Ujian Promosi Doktor A. Saiful Aziz Bahas Rekonstruksi Batas Usia Capres-Cawapres Berbasis Keadilan
Ujian Promosi Doktor A. Saiful Aziz Bahas Rekonstruksi Batas Usia Capres-Cawapres Berbasis Keadilan
Semarang – A. Saiful Aziz, Sekretaris Program Studi Magister S-2 Hukum Ekonomi Syariah (HES) Universitas Wahid Hasyim, menjalani ujian tertutup disertasi pada Sabtu, 26 Juli 2025. Ayah dua anak tersebut adalah mahasiswa Program Doktor Ilmu Hukum Universitas Islam Sultan Agung (Unissula) Semarang. Dalam ujian yang berlangsung di Kampus Unissula tersebut, Saiful Aziz memaparkan disertasinya yang berjudul “Rekonstruksi Undang-Undang Nomor 7 Tahun 2017 tentang Pemilu Perihal Persyaratan Batas Usia Calon Presiden dan Calon Wakil Presiden Berbasis Nilai Keadilan.”

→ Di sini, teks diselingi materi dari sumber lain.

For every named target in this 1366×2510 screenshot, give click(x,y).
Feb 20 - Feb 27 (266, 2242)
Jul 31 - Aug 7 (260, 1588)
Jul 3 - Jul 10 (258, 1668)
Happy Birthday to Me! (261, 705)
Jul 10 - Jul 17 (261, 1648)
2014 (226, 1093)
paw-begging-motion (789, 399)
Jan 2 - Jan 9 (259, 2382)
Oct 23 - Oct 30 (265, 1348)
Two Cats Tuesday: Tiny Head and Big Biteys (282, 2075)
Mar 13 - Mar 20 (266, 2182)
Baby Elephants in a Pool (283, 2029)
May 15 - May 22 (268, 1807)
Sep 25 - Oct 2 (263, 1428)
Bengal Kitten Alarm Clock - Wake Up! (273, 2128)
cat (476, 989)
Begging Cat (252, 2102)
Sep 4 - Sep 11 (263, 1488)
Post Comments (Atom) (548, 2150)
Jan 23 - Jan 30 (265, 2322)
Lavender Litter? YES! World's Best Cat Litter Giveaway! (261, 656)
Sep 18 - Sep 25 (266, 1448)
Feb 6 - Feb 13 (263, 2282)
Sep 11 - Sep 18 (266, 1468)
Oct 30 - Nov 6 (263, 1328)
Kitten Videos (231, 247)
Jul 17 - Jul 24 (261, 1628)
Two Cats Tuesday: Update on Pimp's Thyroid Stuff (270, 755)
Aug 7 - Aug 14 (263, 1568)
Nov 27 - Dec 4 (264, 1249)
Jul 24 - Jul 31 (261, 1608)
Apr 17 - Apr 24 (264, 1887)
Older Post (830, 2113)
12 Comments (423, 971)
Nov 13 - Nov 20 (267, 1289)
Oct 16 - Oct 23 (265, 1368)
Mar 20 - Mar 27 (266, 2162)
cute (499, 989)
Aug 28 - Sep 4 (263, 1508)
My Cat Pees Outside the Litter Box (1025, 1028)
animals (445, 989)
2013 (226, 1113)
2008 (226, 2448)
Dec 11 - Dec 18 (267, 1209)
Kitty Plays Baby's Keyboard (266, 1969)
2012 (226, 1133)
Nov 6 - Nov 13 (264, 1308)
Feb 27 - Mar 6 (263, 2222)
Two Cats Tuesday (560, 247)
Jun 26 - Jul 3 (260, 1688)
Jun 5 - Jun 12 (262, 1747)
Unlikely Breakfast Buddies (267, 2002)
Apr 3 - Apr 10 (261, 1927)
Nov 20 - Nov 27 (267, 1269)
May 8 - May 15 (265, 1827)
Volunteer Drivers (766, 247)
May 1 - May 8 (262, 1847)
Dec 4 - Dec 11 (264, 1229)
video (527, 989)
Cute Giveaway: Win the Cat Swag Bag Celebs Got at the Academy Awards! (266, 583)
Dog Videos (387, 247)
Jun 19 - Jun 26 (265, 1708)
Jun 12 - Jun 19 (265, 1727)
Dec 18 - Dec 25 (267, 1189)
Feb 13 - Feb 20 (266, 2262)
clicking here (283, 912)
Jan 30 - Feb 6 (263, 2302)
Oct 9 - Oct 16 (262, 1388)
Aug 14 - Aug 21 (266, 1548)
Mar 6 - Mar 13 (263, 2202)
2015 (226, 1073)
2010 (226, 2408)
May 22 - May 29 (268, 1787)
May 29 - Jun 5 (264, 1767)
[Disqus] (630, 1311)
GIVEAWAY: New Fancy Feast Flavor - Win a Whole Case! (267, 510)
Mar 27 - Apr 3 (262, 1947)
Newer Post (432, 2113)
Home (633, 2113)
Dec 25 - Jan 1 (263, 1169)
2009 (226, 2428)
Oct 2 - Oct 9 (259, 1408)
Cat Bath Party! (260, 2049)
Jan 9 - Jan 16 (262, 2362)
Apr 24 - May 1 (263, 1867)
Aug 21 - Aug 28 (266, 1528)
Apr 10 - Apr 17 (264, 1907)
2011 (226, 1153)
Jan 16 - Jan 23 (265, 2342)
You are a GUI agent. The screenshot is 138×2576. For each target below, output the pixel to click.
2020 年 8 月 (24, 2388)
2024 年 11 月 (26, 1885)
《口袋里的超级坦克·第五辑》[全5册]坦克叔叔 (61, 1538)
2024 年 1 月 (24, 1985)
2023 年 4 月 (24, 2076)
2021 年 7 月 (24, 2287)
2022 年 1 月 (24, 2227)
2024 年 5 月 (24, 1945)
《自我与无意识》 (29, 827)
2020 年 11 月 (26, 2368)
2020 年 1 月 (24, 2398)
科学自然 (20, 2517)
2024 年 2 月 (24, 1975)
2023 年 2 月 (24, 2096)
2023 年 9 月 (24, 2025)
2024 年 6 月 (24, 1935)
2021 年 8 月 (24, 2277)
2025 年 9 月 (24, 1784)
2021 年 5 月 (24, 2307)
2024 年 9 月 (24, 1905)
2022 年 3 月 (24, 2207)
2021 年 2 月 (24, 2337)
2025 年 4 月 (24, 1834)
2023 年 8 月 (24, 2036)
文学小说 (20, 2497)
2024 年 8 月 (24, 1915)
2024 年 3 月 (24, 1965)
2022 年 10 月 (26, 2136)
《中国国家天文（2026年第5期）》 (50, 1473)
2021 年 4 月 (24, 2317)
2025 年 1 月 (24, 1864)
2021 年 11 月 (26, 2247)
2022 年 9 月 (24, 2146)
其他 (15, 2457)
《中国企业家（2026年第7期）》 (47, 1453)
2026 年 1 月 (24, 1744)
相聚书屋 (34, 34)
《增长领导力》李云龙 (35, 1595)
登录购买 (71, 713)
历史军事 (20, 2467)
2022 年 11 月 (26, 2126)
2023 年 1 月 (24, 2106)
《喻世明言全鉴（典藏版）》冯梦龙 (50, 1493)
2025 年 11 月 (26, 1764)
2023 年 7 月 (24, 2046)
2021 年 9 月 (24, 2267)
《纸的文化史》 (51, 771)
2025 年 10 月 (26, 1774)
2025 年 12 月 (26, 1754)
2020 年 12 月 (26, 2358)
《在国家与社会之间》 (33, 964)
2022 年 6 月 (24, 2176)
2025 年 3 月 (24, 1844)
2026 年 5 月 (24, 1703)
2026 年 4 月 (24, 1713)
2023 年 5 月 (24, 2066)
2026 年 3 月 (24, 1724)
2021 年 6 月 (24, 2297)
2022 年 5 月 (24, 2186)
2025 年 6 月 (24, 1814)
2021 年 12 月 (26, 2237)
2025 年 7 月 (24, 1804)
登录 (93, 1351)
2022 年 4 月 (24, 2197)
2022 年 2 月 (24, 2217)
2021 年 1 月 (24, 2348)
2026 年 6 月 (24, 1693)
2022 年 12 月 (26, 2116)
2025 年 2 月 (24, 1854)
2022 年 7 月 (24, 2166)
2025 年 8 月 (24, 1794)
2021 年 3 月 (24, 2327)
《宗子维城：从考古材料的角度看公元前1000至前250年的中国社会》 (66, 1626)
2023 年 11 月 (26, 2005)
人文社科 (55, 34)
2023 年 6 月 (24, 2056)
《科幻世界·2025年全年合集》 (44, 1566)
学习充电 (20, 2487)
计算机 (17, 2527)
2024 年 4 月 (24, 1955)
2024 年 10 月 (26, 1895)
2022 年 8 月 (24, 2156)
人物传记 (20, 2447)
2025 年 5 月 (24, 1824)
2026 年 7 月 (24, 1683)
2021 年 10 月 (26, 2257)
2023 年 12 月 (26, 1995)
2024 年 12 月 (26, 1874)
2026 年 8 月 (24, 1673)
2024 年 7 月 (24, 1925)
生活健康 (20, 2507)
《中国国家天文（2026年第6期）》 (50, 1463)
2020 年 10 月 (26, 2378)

Ujian tersebut dipimpin oleh Prof. Dr. H. Gunarto, S.H., S.E., Akt., M.Hum. sebagai ketua penguji, dengan tim penguji yang terdiri dari para akademisi terkemuka di bidang hukum, antara lain Prof. Dr. H. Jawade Hafidz, S.H., M.H. (co-promotor), Prof. Dr. Mahmutarrom HR, S.H., M.H. (promotor), serta sejumlah guru besar dan dosen senior lainnya.
Dalam paparannya, Saiful Aziz menyoroti ketentuan usia minimum 40 tahun bagi calon presiden dan calon wakil presiden yang diatur dalam Pasal 169 huruf q Undang-Undang Nomor 7 Tahun 2017 tentang Pemilu. Ia menilai ketentuan tersebut tidak lagi sejalan dengan semangat keadilan substantif, inklusivitas, dan proporsionalitas dalam hukum hak asasi manusia.
“Penetapan usia minimum 40 tahun telah menghambat partisipasi politik generasi muda dan tidak mencerminkan nilai-nilai keadilan dalam demokrasi,” tegasnya.
Saiful juga mengaitkan analisis hukumnya dengan Putusan Mahkamah Konstitusi Nomor 90/PUU-XXI/2023, yang membuka ruang bagi interpretasi baru terhadap norma batas usia capres-cawapres. Ia menekankan pentingnya pendekatan dignified justice atau keadilan bermartabat dalam menafsirkan norma-norma hukum pemilu, agar tidak hanya berhenti pada aspek legal-formal, tetapi juga memenuhi rasa keadilan substantif masyarakat.
Disertasinya menyimpulkan bahwa rekonstruksi terhadap Pasal 169 huruf q UU Pemilu sangat mendesak dilakukan. Terdapat dua alternatif rekomendasi yang diajukan: pertama, menurunkan batas usia minimum menjadi 35 tahun agar selaras dengan ketentuan dalam UU Pilkada; kedua, menghapus batas usia kaku dan menggantinya dengan seleksi berbasis kompetensi. Seleksi ini dapat dilakukan oleh lembaga independen dengan penilaian terhadap integritas, rekam jejak kepemimpinan, serta komitmen terhadap nilai-nilai konstitusi.
“Demokrasi yang sehat mestinya memberi ruang bagi siapapun yang memiliki kapasitas dan integritas, bukan sekadar membatasi berdasarkan usia atau jabatan politik sebelumnya,” ujar Saiful.
Ia juga mengusulkan pentingnya kajian lintas disiplin—antara hukum, psikologi politik, dan sosiologi kepemudaan—untuk menyusun parameter objektif dalam menilai kesiapan calon pemimpin nasional di masa depan.
Melalui penelitian ini, Saiful berharap bisa memberikan kontribusi akademik dan praktis dalam pembentukan kebijakan pemilu di Indonesia. Menurutnya, sistem elektoral Indonesia harus diarahkan pada meritokrasi yang inklusif, sehingga seluruh warga negara memiliki hak yang setara untuk mencalonkan diri dalam kontestasi politik nasional, tanpa diskriminasi berbasis usia semata.
Sidang ujian tertutup berlangsung dengan lancar dan disertai sesi tanya jawab mendalam dari para penguji. Disertasi A. Saiful Aziz diapresiasi sebagai karya ilmiah yang kritis, aktual, dan memberikan tawaran konstruktif terhadap reformasi hukum pemilu Indonesia.